- **Records for locating described items**
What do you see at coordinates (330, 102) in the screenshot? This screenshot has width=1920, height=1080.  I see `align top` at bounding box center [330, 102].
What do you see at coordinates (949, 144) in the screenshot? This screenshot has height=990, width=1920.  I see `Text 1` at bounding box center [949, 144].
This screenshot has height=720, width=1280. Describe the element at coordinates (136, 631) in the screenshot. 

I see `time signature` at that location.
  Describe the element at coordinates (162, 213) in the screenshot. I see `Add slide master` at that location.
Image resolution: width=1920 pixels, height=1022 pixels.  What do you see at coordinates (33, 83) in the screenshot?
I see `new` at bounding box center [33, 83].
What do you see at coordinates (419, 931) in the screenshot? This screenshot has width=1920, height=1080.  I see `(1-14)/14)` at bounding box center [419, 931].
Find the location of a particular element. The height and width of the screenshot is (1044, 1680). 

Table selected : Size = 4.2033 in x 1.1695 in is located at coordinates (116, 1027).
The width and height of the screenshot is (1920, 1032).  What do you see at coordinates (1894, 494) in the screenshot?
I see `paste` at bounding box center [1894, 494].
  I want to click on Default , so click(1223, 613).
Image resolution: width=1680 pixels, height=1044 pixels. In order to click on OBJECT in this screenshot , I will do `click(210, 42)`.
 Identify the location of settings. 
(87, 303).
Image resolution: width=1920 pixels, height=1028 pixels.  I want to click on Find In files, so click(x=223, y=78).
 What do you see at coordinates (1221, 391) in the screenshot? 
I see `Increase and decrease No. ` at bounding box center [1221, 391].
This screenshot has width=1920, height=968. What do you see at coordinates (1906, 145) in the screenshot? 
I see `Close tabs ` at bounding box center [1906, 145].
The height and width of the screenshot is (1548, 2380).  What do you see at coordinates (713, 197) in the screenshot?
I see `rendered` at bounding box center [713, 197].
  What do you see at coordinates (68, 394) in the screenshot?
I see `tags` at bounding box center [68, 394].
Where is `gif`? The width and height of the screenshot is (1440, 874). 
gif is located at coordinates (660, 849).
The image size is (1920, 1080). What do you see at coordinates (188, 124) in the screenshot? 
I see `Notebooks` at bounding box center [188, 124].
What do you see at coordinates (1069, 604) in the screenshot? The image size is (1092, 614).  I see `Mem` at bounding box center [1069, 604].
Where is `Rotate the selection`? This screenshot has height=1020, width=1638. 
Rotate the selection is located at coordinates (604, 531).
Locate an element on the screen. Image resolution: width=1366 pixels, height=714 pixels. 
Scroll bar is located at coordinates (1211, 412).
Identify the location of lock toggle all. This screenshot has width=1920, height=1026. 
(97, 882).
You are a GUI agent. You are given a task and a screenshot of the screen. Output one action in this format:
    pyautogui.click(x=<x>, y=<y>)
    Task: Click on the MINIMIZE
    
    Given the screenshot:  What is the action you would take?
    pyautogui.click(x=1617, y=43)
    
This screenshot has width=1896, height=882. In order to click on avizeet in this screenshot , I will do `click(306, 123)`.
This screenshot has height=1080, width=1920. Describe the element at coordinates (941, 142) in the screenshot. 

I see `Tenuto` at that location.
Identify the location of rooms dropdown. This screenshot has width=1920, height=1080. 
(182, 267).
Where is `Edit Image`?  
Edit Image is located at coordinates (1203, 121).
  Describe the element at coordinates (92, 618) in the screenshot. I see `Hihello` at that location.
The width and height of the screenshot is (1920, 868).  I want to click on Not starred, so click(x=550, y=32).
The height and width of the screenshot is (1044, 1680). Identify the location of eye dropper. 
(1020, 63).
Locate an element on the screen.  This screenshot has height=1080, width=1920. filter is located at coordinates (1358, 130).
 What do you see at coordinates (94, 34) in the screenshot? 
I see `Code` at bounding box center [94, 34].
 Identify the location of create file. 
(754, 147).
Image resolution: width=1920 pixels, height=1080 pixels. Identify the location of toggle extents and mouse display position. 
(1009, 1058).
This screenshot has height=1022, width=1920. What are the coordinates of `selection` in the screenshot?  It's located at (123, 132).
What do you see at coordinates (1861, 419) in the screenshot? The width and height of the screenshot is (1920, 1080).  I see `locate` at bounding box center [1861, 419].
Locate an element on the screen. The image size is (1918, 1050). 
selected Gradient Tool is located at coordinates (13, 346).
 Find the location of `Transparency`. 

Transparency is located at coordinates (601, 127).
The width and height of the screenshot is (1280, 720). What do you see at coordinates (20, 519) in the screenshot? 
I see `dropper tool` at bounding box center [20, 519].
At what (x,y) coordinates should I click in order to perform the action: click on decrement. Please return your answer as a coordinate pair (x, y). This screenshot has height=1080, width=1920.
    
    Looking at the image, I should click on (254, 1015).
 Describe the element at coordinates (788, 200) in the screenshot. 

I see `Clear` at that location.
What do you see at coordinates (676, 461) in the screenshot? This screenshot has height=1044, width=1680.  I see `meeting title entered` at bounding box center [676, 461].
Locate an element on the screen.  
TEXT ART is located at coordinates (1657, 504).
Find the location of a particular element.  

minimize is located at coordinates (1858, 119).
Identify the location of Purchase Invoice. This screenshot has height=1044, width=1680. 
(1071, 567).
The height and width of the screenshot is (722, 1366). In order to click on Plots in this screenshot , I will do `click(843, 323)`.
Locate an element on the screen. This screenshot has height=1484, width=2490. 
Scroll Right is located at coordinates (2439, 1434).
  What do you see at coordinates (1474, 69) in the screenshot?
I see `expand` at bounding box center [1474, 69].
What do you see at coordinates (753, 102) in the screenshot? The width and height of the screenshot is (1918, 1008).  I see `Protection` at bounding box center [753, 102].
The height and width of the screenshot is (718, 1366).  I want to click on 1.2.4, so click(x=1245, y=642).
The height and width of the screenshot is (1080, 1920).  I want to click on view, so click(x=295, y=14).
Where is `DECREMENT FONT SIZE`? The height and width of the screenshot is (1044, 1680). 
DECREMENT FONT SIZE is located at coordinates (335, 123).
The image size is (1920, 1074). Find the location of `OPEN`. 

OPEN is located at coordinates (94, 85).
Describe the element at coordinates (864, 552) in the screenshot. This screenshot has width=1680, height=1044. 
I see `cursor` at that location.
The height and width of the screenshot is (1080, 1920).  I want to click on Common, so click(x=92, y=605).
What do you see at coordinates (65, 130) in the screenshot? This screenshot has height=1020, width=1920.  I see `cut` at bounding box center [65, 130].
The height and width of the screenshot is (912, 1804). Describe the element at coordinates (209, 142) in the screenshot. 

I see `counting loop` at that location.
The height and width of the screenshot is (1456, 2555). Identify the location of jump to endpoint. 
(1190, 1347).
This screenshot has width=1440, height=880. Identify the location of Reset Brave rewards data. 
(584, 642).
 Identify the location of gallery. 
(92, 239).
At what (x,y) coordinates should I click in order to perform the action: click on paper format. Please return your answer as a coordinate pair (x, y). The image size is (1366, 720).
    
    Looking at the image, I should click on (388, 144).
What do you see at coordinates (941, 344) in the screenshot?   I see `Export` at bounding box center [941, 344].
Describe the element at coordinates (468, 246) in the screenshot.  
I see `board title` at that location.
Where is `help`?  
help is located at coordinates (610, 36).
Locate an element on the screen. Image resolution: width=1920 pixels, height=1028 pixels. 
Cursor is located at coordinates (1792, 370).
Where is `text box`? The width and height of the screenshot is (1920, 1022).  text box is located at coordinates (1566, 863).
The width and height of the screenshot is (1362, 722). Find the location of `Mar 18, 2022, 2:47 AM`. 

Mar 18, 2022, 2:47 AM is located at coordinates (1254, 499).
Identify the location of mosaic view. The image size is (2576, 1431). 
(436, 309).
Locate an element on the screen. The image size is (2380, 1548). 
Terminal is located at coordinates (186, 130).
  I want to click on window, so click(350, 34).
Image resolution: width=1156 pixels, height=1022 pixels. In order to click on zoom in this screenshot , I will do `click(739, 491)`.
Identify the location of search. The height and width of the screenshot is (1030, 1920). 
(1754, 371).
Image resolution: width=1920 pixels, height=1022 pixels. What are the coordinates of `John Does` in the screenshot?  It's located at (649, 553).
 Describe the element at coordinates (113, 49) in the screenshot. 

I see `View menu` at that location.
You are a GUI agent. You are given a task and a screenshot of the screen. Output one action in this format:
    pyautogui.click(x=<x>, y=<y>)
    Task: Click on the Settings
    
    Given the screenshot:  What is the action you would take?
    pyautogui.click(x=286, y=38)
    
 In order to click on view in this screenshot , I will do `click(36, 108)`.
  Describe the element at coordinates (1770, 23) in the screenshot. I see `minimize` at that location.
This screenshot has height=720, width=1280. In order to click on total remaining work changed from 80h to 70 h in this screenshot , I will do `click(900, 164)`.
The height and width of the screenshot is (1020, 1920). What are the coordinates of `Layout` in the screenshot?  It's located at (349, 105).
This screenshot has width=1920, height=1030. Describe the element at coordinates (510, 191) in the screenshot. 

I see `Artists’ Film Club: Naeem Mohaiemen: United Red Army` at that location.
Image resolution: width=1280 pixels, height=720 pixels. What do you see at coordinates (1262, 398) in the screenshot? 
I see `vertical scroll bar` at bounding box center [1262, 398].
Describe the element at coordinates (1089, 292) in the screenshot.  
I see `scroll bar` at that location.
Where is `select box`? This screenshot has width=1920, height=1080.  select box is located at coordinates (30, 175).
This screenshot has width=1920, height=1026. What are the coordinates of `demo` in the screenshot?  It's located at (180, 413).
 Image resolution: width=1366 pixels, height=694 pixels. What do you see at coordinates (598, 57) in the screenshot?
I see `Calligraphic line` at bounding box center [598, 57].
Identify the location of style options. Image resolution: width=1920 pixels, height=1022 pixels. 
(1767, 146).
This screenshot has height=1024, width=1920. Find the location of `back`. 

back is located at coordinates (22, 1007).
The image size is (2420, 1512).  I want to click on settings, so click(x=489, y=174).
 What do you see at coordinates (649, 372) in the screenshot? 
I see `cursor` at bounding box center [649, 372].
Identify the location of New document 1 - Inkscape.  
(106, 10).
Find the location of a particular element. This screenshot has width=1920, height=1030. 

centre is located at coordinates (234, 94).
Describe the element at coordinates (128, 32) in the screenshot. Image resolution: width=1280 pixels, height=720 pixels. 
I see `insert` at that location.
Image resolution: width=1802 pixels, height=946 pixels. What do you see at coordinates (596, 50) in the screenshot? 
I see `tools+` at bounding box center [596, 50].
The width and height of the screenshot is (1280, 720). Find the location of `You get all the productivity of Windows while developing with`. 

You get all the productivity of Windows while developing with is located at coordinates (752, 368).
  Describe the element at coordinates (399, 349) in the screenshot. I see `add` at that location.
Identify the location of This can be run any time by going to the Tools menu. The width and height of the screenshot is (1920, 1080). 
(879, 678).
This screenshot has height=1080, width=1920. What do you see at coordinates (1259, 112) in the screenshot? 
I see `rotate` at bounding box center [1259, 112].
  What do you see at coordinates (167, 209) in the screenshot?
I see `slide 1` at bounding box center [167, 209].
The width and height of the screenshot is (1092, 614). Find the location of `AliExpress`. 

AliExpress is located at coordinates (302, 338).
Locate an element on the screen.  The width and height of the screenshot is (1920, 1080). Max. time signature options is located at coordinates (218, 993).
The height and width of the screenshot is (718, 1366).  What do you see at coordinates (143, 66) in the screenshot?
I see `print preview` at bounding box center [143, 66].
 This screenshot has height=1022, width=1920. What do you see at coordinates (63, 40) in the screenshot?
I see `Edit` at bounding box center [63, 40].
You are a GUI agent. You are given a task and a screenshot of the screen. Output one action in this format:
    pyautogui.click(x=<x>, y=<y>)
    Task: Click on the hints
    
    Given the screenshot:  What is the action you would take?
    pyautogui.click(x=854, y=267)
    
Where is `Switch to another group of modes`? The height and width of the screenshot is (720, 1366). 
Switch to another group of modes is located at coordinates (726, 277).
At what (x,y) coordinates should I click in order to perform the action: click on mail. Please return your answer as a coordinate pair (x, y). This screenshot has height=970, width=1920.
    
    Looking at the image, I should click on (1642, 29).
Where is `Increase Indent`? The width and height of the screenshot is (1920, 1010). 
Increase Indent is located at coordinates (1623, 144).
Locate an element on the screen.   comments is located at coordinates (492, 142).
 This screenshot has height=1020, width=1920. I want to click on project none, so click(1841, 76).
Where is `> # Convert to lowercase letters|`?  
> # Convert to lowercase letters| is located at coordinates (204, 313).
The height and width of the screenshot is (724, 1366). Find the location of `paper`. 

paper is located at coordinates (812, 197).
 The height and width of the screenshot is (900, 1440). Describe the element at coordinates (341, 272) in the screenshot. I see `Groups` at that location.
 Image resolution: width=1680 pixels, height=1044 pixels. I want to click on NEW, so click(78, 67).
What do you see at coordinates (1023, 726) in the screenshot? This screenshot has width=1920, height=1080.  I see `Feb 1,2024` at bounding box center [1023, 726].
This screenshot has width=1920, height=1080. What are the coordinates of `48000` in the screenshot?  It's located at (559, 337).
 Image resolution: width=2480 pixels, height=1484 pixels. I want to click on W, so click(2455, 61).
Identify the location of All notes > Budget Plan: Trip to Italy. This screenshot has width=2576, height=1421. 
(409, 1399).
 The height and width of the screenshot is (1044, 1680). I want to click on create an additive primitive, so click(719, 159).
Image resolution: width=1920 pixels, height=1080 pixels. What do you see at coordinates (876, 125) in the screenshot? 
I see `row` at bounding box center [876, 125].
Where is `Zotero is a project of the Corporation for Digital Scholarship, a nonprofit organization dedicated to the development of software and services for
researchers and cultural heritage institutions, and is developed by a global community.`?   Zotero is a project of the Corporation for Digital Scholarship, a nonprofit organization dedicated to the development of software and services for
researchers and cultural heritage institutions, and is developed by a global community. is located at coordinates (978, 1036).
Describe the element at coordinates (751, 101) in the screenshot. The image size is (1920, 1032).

- **Prompt**
Please give the lines again starting at the one that contains "This screenshot has height=1022, width=1920. What are" and ending at the one that contains "selected Gradient Tool", with "screenshot" replaced by "screen capture" and everything else left unchanged.

- **Response to the exercise**
This screen capture has height=1022, width=1920. What are the coordinates of `selection` in the screen capture?  It's located at (123, 132).
What do you see at coordinates (1861, 419) in the screen capture? The width and height of the screen capture is (1920, 1080).  I see `locate` at bounding box center [1861, 419].
Locate an element on the screen. The image size is (1918, 1050). 
selected Gradient Tool is located at coordinates (13, 346).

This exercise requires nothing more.